"Can I believe my ears? Spoil a dinner like that with—'48 brandy? I'm astonished, Harding. That focus, man; that five-cent-cigar focus!"

Gordon hurried off into his den with a laugh. Harding gazed after him with puzzled, respectful eyes.

Once in the privacy of his den, half office, half library, and wholly a room of comfort, Gordon forgot his laugh. His mind was quite made up, and he knew that a long evening's work lay before him.

He picked up the receiver of his private 'phone to his father's office and sat down at the desk.

"Hello! Hello! Ah! That you, Harker? Splendid. Guess I'm glad I caught you. Working late, eh? Sure. It's the way in er—big finance. Yes. Got to lie awake at nights to do the other feller. Say. No. Oh, no, that's not what I rang you up for. It's about—finance. Ha, ha! It's a check for me. Did the governor leave me one? Good. Five thousand dollars, isn't it? Well, say, don't place it to my credit. Get cash for it to-morrow, and send it along to—— Let me see. Yes, I know. You send along a bright clerk with it. He can meet me at the Pennsylvania Depot to-morrow, at noon—sharp. Yes. In the waiting-room. Get that? Good. So long."

"That's that," he muttered, as he replaced the receiver. "Now for Charlie Spiers."

He turned to the ordinary 'phone, picked up the receiver, gave the operator the number, and waited.

"Hello! Hello, hello, hello! That you, Charlie? Bully. I wasn't sure getting you.

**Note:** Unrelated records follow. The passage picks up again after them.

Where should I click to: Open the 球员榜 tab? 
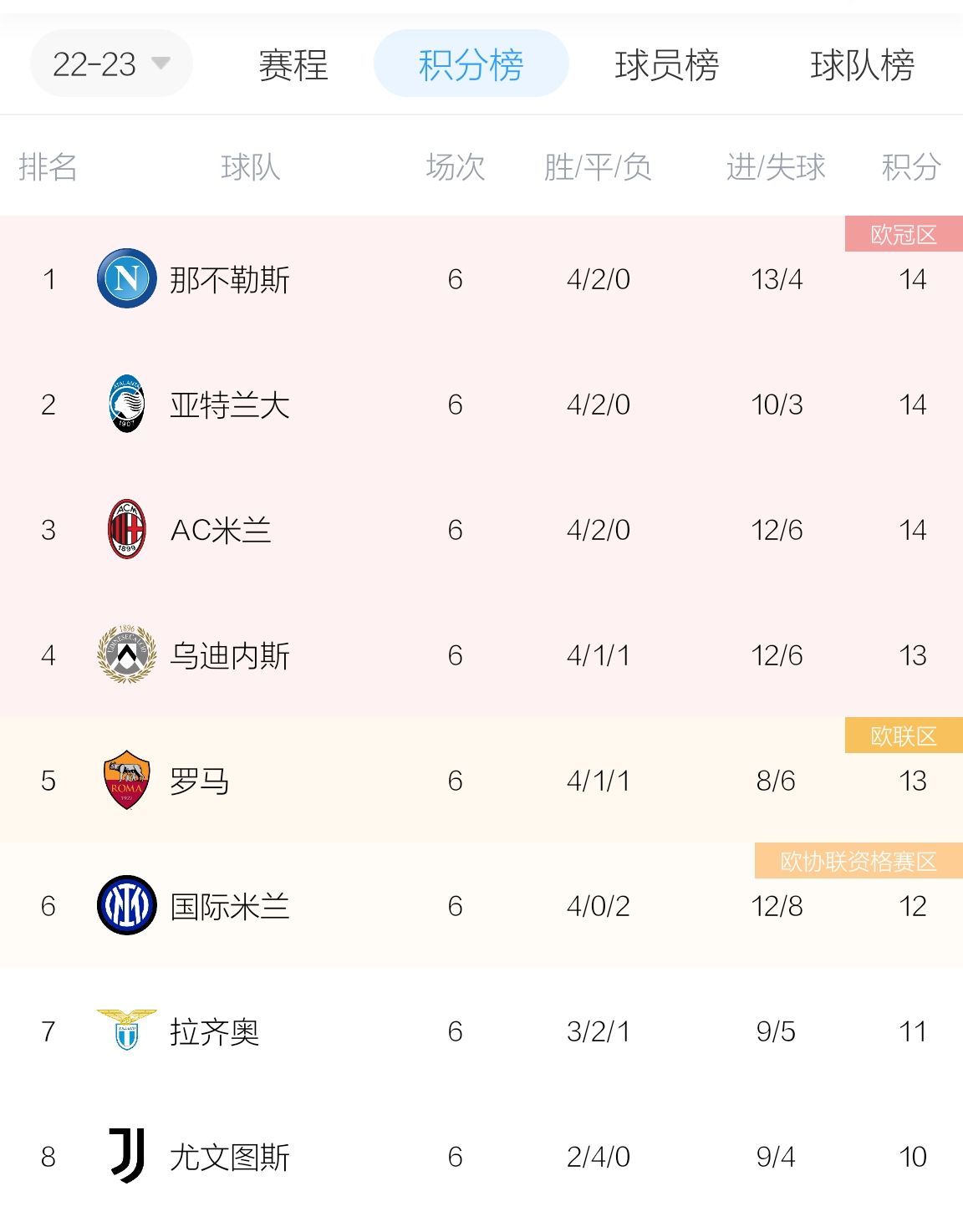666,64
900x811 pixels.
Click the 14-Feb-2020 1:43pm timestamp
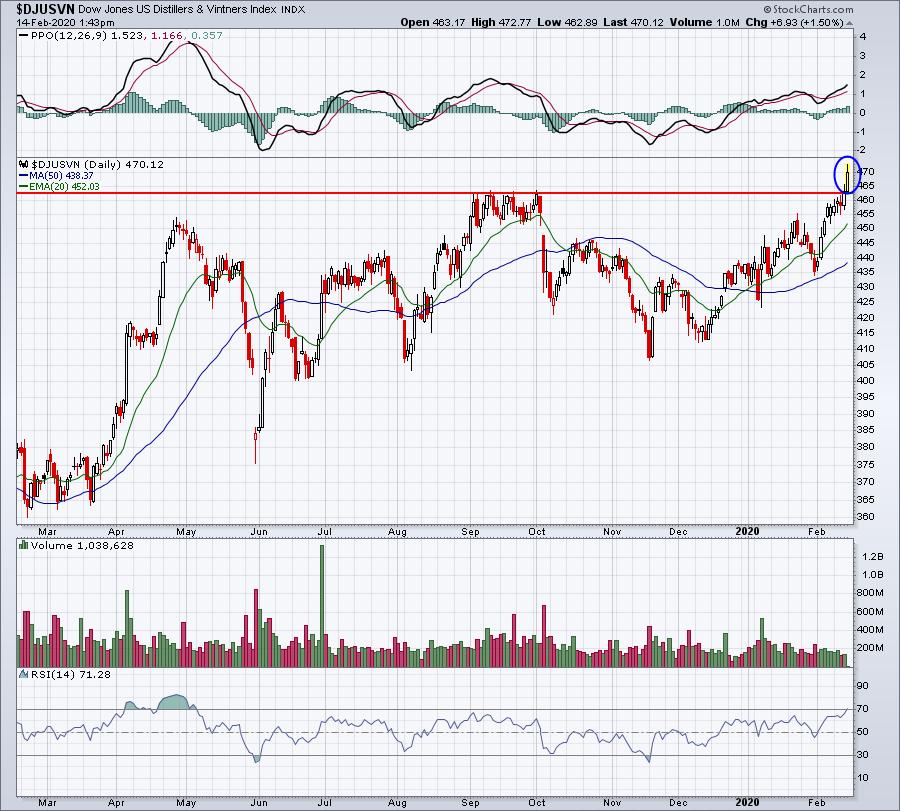(65, 23)
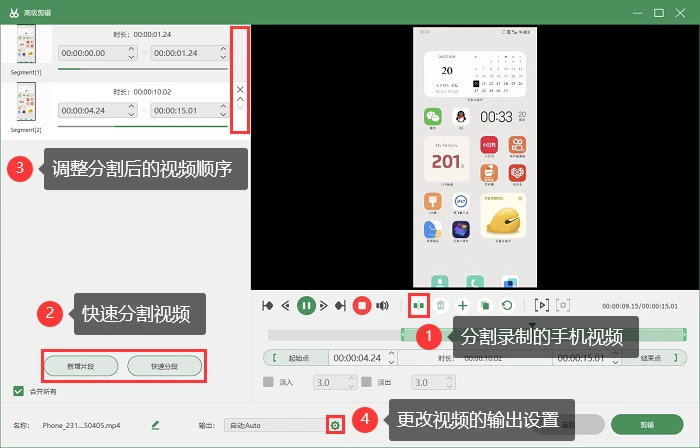Enable the 淡入 fade-in checkbox
The height and width of the screenshot is (448, 700).
(268, 382)
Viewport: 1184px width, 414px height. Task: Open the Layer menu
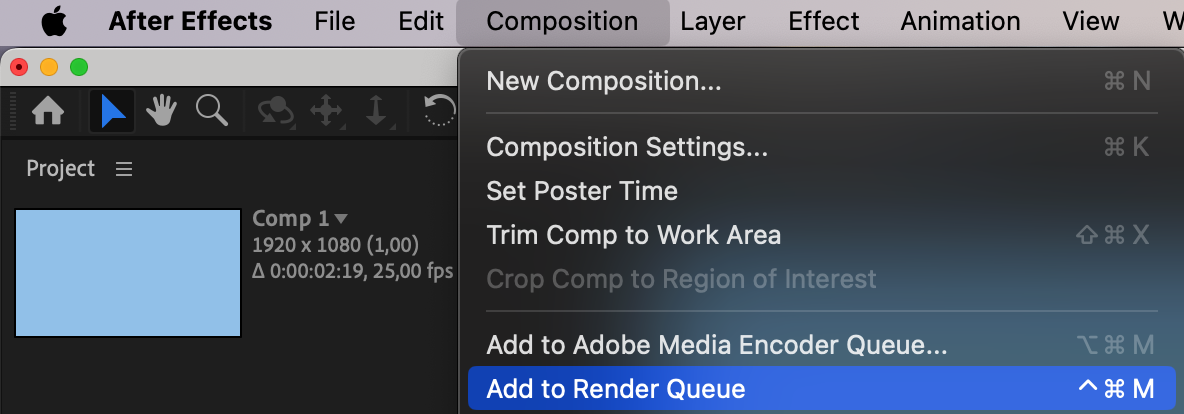[712, 21]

Guess my luck's right in. How are you? Goo—— No, better not come around to-night. Fact is, I'm up to my back teeth packing and things. I've got to be away awhile. Business—important." He laughed. "Don't get funny. It's not play. No. Eh? What's that? A lady? Quit it. If there's a thing I can't stand just about now it's a suggestion of immorality. I mean that. The word 'immoral' 's about enough to set me chasing Broadway barking and foaming at the mouth. I said I'm going away on business, and it's so important that not even my mother knows where I'm going. Yes. Ah, I'm glad you feel that way. It's serious. Now, listen to me; it's up to you to do me a kindness. I'm going to write the mater now and again. But I can't mail direct, or she'll know where I am, see? Well, I can send her mail under cover to you, and you can mail it on to her. Get me? Now, that way, you'll know just where I am. That's so. Well, you've got to swear right along over the wire you won't tell a soul. Not the governor, or the mater, or Gracie, or—or anybody. No, I don't need you to cuss like a railroader about it. Just swear properly. That's it. That's fine. On your soul and honor. Fine. I'm glad you added the 'honor' racket, it makes things plumb sure. Oh, yes, your soul's all right in its way. But—— Good-by, boy. I'll see you six months from to-day. No. Too busy. So long."

Gordon hung up the receiver and turned back to his desk with a sigh. He opened a drawer and took out his check-book, and gave himself up to a few minutes of figures. There was not a great deal of money to his credit at the bank, but it was sufficient for his purposes. He wrote and signed three checks. Then he tore the remaining blanks up and flung them into the waste-basket.

After that he turned his attention to a systematic examination of his papers. It was a long, and not uninteresting process, but one that took a vast amount of patience. He tore up letter after letter, photographs, bills, every sort of document which a bachelor seems always to accumulate when troubled by the disease of youth.